The world of GPGPU:
While Intel’s 80-core Terascale processor is impressive, it’s still a pipe dream for anything other than a research project in a lab controlled by specialists. For those that want actual TeraFLOP computing power in your home, you’re going to have to ironically look not to CPUs, but the world of graphics cards to find your processing powerhouses.
In the past, GPUs have been very specialised with clusters of units designed to process fragments (pixel shaders) and vertices (vertex shaders). ATI's Radeon X1000-series was a departure from this in some ways, and the cards have been great at crunching Folding@Home work units. However, the advent of DirectX 10's unified pipeline has meant that GPUs have stepped right away from the traditional model.
DX10-based GPUs are a mass of unified floating point processors that are fed with a massive amount of memory bandwidth available to them. Take Nvidia's G80 graphics chip for example, which features 128 floating point processors clocked at 1.35GHz, and a massive 86.4GB/sec of memory bandwidth.
ATI's R580 GPU flow diagram
The latest graphics cards from AMD and Nvidia have close to 500 GigaFLOP of observable computation power. Thus, with a pair of cards in either CrossFire or SLI, you can get very close to that golden TeraFLOP barrier.

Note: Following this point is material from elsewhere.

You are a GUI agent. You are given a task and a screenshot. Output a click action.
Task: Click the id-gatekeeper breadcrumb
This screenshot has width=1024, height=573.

The graphics market is a multi-billion dollar pressure cooker that exploits market mechanisms for the benefit of the industry and consumer, pioneering innovation at a huge rate of turnover. However GPUs are designed for graphics processing. The interaction between user and graphics card is through the computer subsystem which makes the CPU primary and add-in boards secondary.
Nvidia's G80 GPU flow diagram
GPUs are also massively parallel processing machines, so while it’s a lot easier to cut up a display into portions for separate rendering targets, general purpose calculations require instructions to be arranged in a way that they all execute in the correct order. Certain programs can be broken up into sections and have them calculated independently by the stream processors, before clever kernel algorithms in the program organise the data coming through.
This is still harder to code for than a CPU though, which has a wider language and education base. However, if you think in terms of graphics (where a stream array = texture and memory read = texture sample request), you can get round some of these problems.